Octobre est déjà pas mal entamé et ce matin, dans les Laurentides, le rouge des érables a fait place aux bruns-or des Mélèzes, des chênes et des hêtres, l'air est froid et la lumière est claire.
Nous approchons tranquillement de Samhain (nuit du 31 Octobre), le dernier portail avant la grande descente jusqu'au bout de la spirale, ce voyage dans le monde d'en bas, cette moitié sombre de l'année.
La nature se dépouille de tous ses atours, la sève est redescendue dans les racines, ça sent le humus, la terre entre dans sa phase de décomposition, la mort de ce qui était, cette lente transformation à l'issue de laquelle ne reste que l'essentiel.
Dans la tradition Celtique, c'était le moment de rentrer les dernières récoltes, mais on laissait une gerbe coupée dans chaque champ, comme une offrande à la Mère de toute vie, car pendant les mois sombres, la terre appartient aux esprits. Une façon d'honorer les ancêtres, de ne pas inviter la famine en étant trop avide et d'appeler l'abondance pour les prochaines semailles.
Cette dernière gerbe s'appelait "la vielle femme" - Cailleach en Gaellique ou Baba en Europe de l'Est.

• • • •

**CONSIGNES**
1. Citez mot pour mot le passage du texte sur Samhain qui s'ouvre sur les mots « Nous approchons tranquillement » et se clôt sur « sombre de l'année. ».
2. Quels arbres le texte sur Samhain nomme-t-il ? Donnez-les tous.
3. Poursuivez le texte sur Samhain après sa dernière phrase.
Les données qui suivent proviennent d'une autre source.

**EXTRAIT DE DONNÉES**

• • • •

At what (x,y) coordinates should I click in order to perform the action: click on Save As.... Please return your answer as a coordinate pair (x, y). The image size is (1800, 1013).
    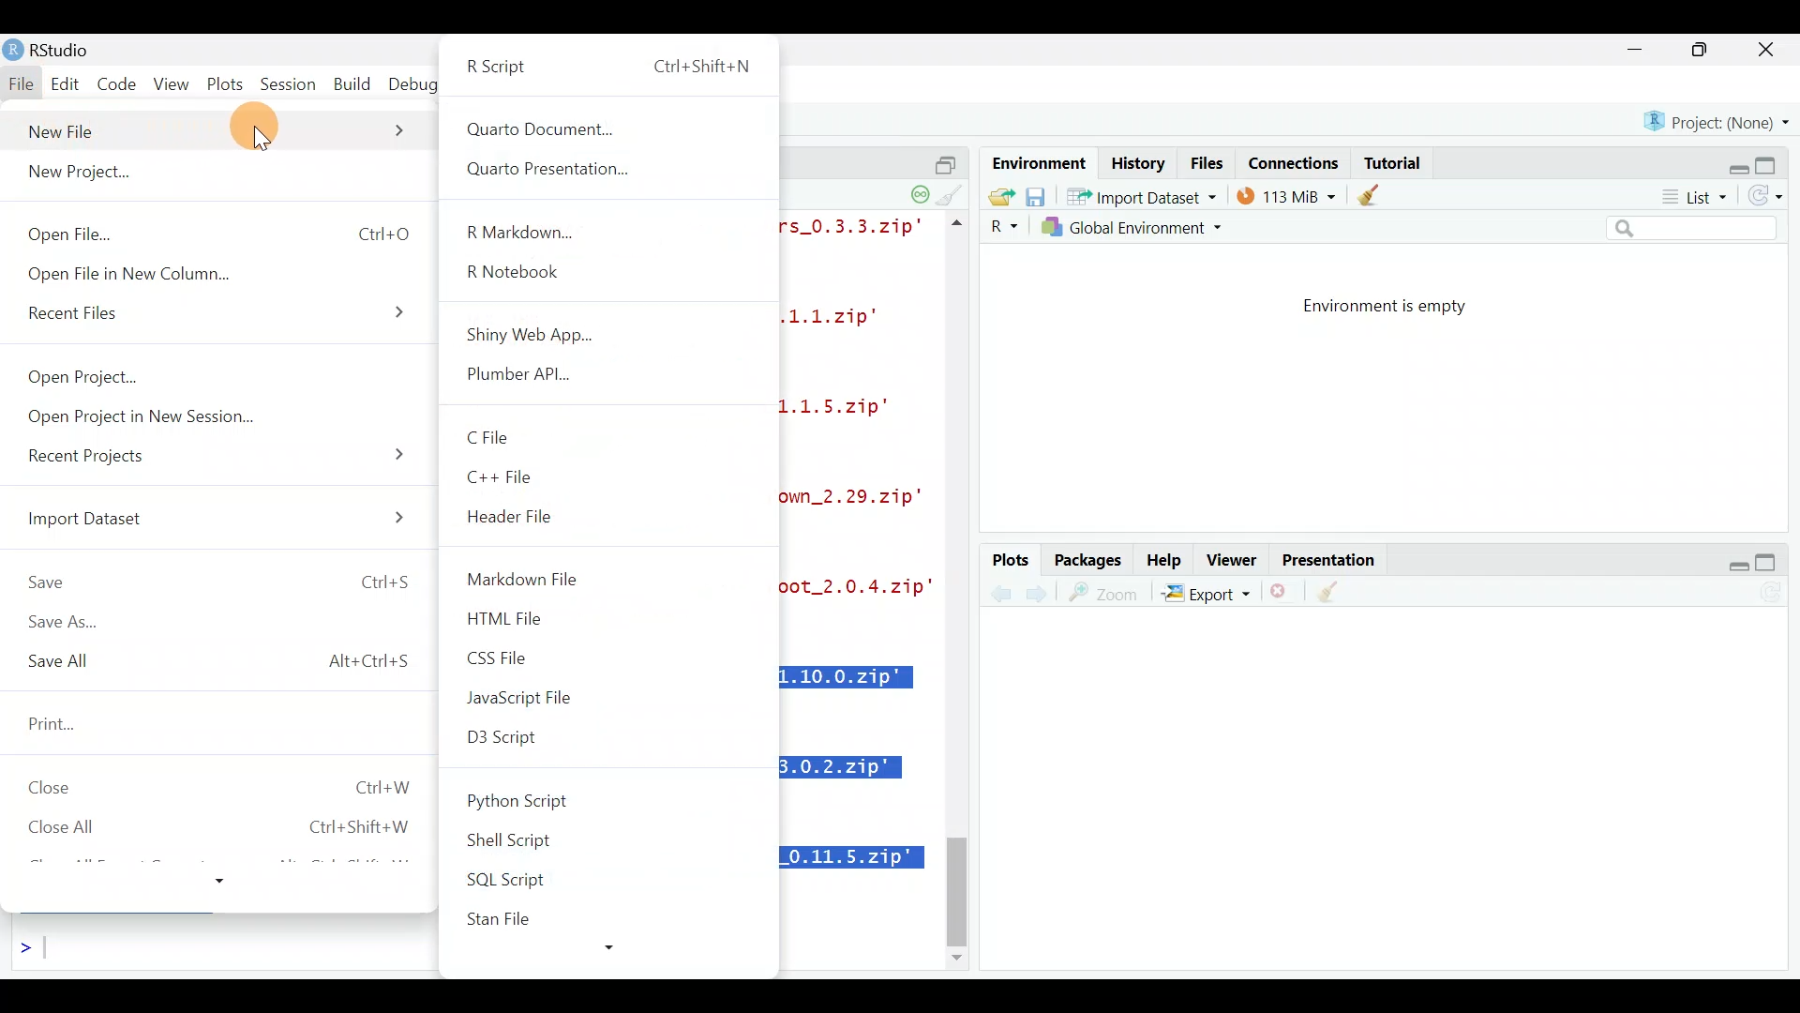
    Looking at the image, I should click on (85, 625).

• • • •

**RÉPONSES**
1.
Nous approchons tranquillement de Samhain (nuit du 31 Octobre), le dernier portail avant la grande descente jusqu'au bout de la spirale, ce voyage dans le monde d'en bas, cette moitié sombre de l'année.

2. érables, Mélèzes, chênes, hêtres

3.
Cette période de l'année correspond à la phase pré-menstruelle du cycle féminin, ce moment de grande vulnérabilité juste avant de saigner, ce bout où "I loose my shit" (je perds le contrôle), c'est inconfortable mais très puissant, cet abandon involontaire du contrôle libère une profonde énergie instinctive qui défie tout ce qui est poli et "acceptable", c'est souvent des larmes, une explosion d'émotions fortes (colère, break down) ou un manque soudain de censure qui ont l'air de sortir de nulle part.
S'autoriser à "lâcher le contrôle" et permettre à l'énergie organique profonde de circuler librement est tellement puissant. C'est un soulagement pour la psyché. Nous relâchons la pression. Tout le superflus prend le bord, nous permettant d'être plus en contact avec nous-mêmes, avec notre instinct et notre intuition, nos racines profondes, nos origines. Un aller direct de retour à soi. C'est la visionnaire, la sorcière, celle qui voit dans l'obscurité, celle qui sait, cette sagesse intrinsèque héritée de nos ancêtres.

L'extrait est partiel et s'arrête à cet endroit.